- _ASSIGNMENT_: Omit the pictures, then write out every entry exactly as it reads.

Stored dataset items:
##########

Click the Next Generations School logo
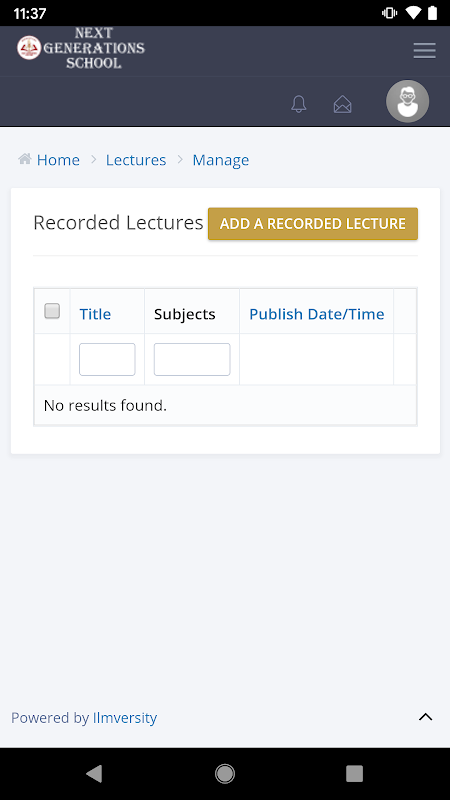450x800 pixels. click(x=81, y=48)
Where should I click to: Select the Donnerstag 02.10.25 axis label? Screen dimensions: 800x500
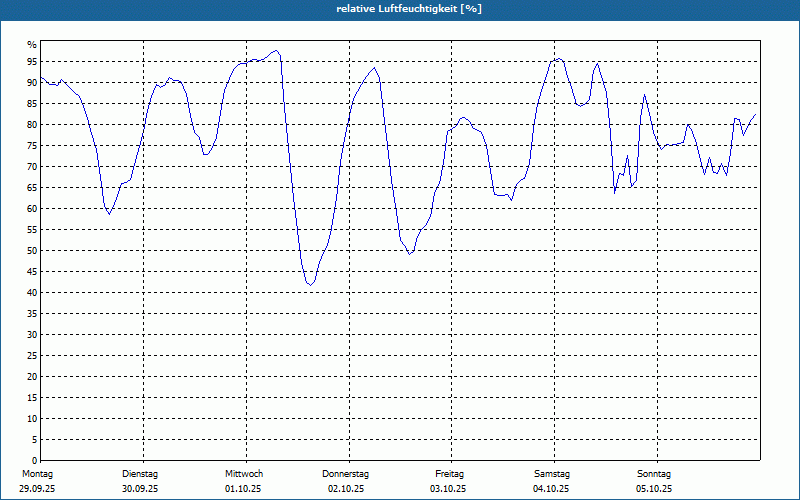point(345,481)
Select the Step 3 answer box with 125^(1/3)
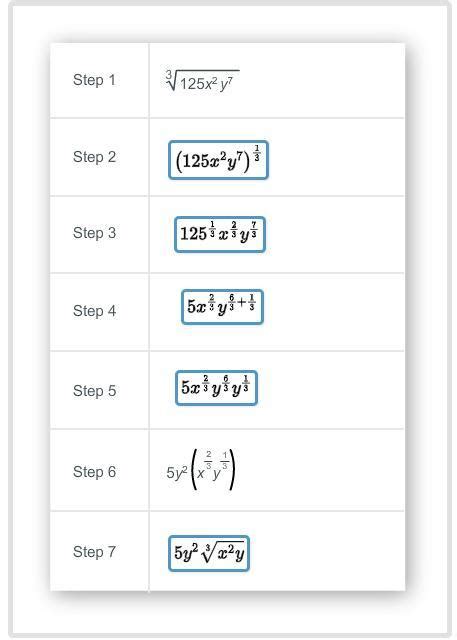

##########

- _SOLUTION BELOW_:
Click the Next Generations School logo
450x800 pixels. click(x=81, y=48)
Where should I click to: Select the Donnerstag 02.10.25 axis label? Screen dimensions: 800x500
point(345,481)
Select the Step 3 answer box with 125^(1/3)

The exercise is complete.